PNC Financial Services Group Inc. (NYSE:PNC) missed estimates for net interest income in the first quarter, indicating that the Pittsburgh-based lender continues to struggle with sluggish loan growth.
Following the company’s report of net interest income for the first quarter at $3.26 billion, slightly below the $3.3 billion average of analysts’ estimates, shares experienced a decline. This performance aligns with the company’s forecast given at an investor conference weeks ago.
PNC anticipates its full-year net interest income to decline by as much as 5% from the previous year, reiterating an earlier forecast.

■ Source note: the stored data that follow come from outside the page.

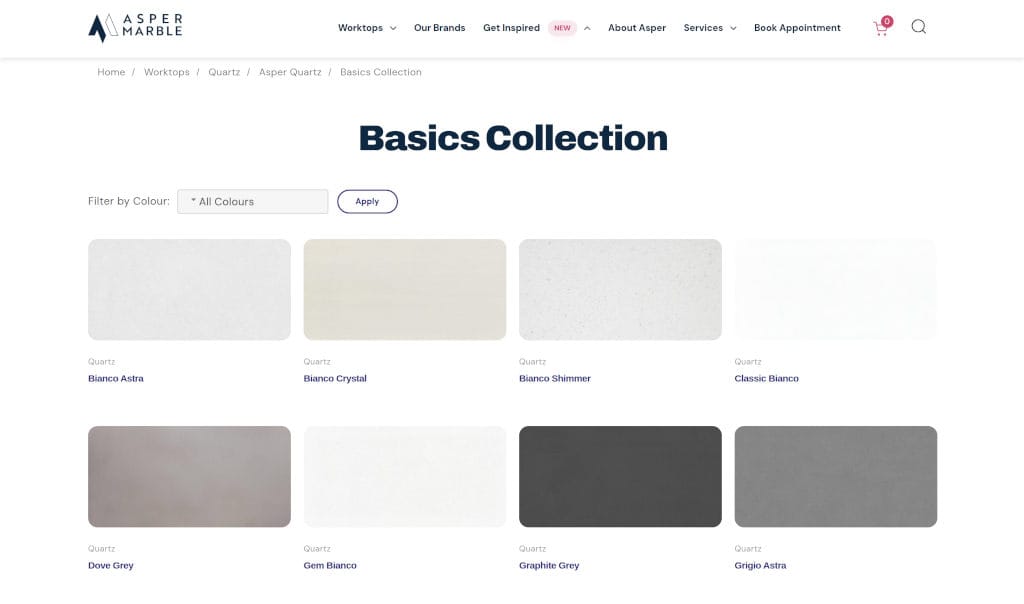Go to the Home breadcrumb
Image resolution: width=1024 pixels, height=604 pixels.
(111, 72)
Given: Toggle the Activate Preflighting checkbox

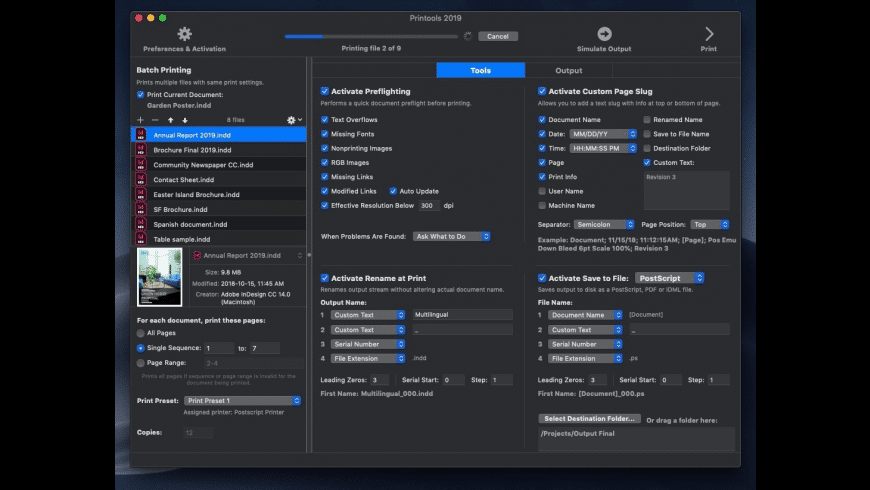Looking at the screenshot, I should (325, 90).
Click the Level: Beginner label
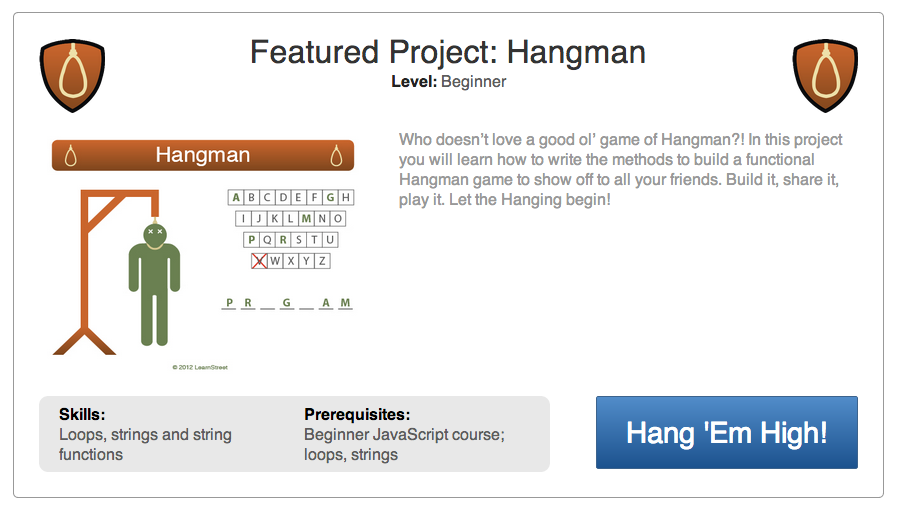This screenshot has width=901, height=516. coord(448,82)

The first-quarter results of US lenders provide insights into the country’s economic status as persistent inflation leads the Federal Reserve to maintain elevated interest rates. PNC’s results mirror those of competitors Wells Fargo & Co. (NYSE:WFC) and JPMorgan Chase & Co. (NYSE:JPM), both reporting net interest income that fell short of analyst estimates.
CEO William Demchak highlighted the quarter’s achievements, including customer growth, expense reduction, increased spot deposits, stable credit quality, and strengthened liquidity and capital positions.

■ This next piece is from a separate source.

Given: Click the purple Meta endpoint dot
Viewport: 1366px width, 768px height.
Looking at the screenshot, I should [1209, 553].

PNC’s shares experienced a 3.5% drop to $144.36 in New York, ranking as the second-worst performance in the 24-company KBW Bank Index.
Despite challenges, the reiteration of full-year net interest income guidance was considered a “modest positive” by analyst David George of Baird.

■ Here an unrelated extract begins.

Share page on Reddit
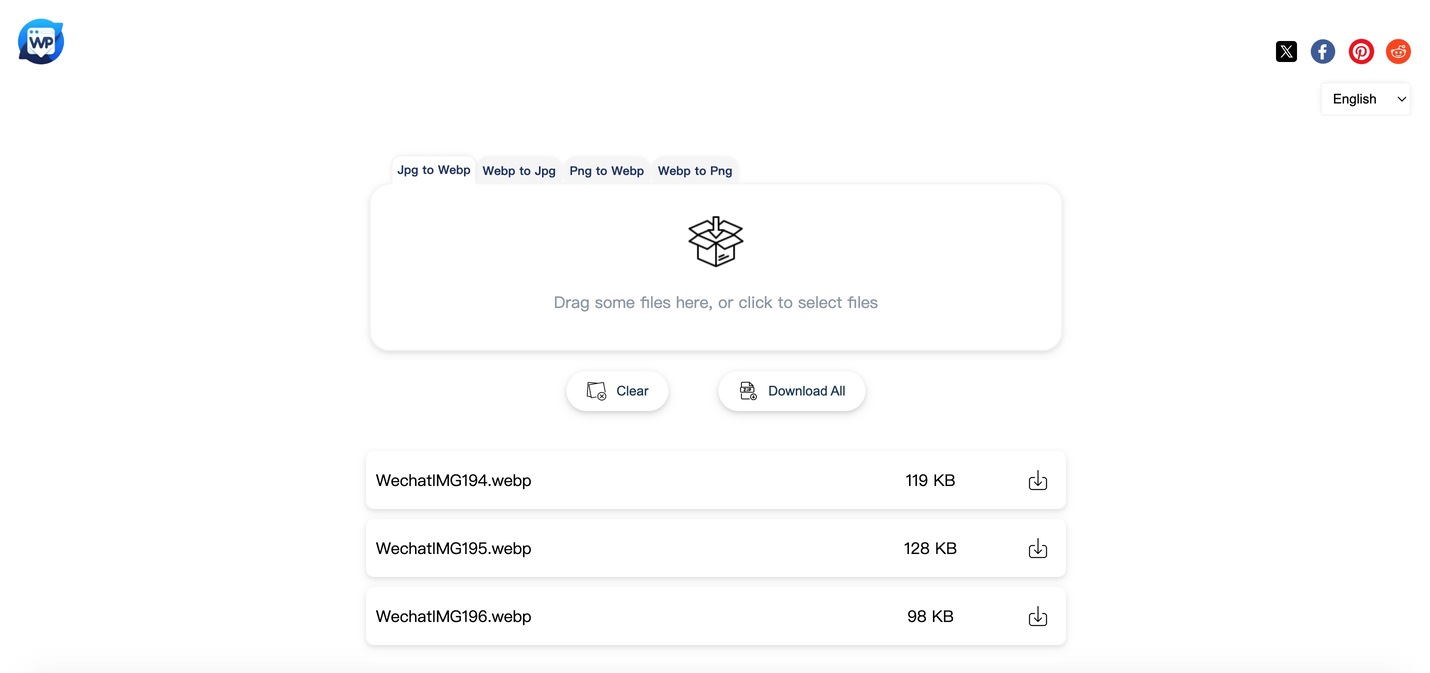Image resolution: width=1430 pixels, height=673 pixels. click(x=1398, y=52)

In February, PNC warned of a potential 5% drop in net interest income for the first three months of the year compared to the previous quarter, surpassing its earlier forecast of a 2% to 3% decrease.
With assets exceeding $500 billion, PNC aims for growth and consolidation in the banking industry. The company plans to invest approximately $1 billion in opening new branches and renovating existing ones. Additionally, it launched a national advertising campaign emphasizing its reliability, amidst efforts to rebuild trust in the industry following Silicon Valley Bank’s failure.